**DOCUMENT:**
»»

# Manually Resize Height and Width of Display Capture



## LazloTheRascal (Jan 13, 2021)

This might be a dumb question, but I'm trying to resize a few display capture sources in one scene. I know how to crop and resize the sources by grabbing the corners. But I'm trying to find a way to resize the sources to be the same size and I want to manually input the height and width numbers. I can't find a way to do this. Is this possible or is there a good work around for this?


----------



## Banyarola (Jan 13, 2021)

You can use hold down the ALT key and then drag the bounding box side you want to move...


----------



## LazloTheRascal (Jan 13, 2021)

Banyarola said:


> You can use hold down the ALT key and then drag the bounding box side you want to move...



Thanks for the reply! I do know I can crop it that way, I'm just trying to have a few sources be exact sizes so I'm trying to see if I can input specific numbers to the height and width of the source. Particularly in display capture.


----------



## aega (Jan 13, 2021)

Right Click on the Source, Transform -> Edit Transform


----------



## LazloTheRascal (Jan 13, 2021)

aega said:


> Right Click on the Source, Transform -> Edit Transform


That did the trick! Thank you so much!


----------



## FerretBomb (Jan 13, 2021)

LazloTheRascal said:


> Thanks for the reply! I do know I can crop it that way, I'm just trying to have a few sources be exact sizes so I'm trying to see if I can input specific numbers to the height and width of the source. Particularly in display capture.


Right-click the source in the Sources list, Transform, Edit Transform.
Or just click on the source in the list and hit CTRL-E.
I'd also recommend checking out the 'scale filtering' option in the right-click menu, if you're going to be resizing in the preview window. It can make things look quite a bit better to enable bicubic filtering as compared to the default.


----------



## Lawrence_SoCal (Jan 13, 2021)

««

**STATED EXERCISE 1:**
In the rows, from the line with "You are a computer-use agent. Viewport: 546px" through the end of the rows, substitute "Previews" for "Thumbnails" and write those lines out again with everything else left as is.
The rows that come next are separate material, unrelated to the forum thread.

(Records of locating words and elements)
»»

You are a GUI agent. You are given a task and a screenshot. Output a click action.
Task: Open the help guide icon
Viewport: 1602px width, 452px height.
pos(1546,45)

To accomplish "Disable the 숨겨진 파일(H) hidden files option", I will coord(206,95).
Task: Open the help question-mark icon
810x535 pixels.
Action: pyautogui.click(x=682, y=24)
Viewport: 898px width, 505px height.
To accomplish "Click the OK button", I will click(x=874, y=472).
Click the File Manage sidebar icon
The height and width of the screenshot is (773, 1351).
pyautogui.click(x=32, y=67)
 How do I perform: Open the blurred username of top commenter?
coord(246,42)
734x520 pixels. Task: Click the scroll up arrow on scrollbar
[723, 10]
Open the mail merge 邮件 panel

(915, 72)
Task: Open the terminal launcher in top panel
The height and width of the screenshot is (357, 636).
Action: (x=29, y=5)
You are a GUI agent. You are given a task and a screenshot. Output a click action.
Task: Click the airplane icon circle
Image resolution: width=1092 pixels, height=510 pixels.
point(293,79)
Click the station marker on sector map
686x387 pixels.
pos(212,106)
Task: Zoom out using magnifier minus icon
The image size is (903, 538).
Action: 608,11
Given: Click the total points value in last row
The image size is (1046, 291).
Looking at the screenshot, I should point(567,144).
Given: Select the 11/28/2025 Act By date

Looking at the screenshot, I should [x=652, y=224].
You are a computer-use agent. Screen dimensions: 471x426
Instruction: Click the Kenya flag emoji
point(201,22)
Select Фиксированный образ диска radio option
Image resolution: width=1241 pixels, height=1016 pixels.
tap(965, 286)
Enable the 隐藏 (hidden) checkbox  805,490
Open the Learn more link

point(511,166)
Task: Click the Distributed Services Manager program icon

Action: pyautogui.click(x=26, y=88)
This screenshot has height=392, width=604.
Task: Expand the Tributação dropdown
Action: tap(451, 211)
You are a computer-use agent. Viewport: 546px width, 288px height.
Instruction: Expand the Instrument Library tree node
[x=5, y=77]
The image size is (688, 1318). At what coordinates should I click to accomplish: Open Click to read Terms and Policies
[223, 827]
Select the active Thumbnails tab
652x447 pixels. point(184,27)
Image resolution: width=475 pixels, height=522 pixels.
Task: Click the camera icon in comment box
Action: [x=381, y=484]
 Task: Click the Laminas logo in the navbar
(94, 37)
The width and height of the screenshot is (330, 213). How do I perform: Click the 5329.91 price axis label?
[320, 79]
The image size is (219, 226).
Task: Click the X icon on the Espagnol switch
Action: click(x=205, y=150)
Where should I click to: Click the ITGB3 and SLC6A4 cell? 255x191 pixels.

««

**STATED EXERCISE 2:**
Answer these questions about the forum thread:
(a) Which key did Banyarola suggest holding down?
(b) What menu path did aega give?
(c) What keyboard shortcut did FerretBomb mention?

**RESPONSE 1:**
You are a computer-use agent. Viewport: 546px width, 288px height.
Instruction: Expand the Instrument Library tree node
[x=5, y=77]
The image size is (688, 1318). At what coordinates should I click to accomplish: Open Click to read Terms and Policies
[223, 827]
Select the active Previews tab
652x447 pixels. point(184,27)
Image resolution: width=475 pixels, height=522 pixels.
Task: Click the camera icon in comment box
Action: [x=381, y=484]
 Task: Click the Laminas logo in the navbar
(94, 37)
The width and height of the screenshot is (330, 213). How do I perform: Click the 5329.91 price axis label?
[320, 79]
The image size is (219, 226).
Task: Click the X icon on the Espagnol switch
Action: click(x=205, y=150)
Where should I click to: Click the ITGB3 and SLC6A4 cell? 255x191 pixels.

**RESPONSE 2:**
(a) The ALT key.
(b) Right Click on the Source, Transform -> Edit Transform.
(c) CTRL-E.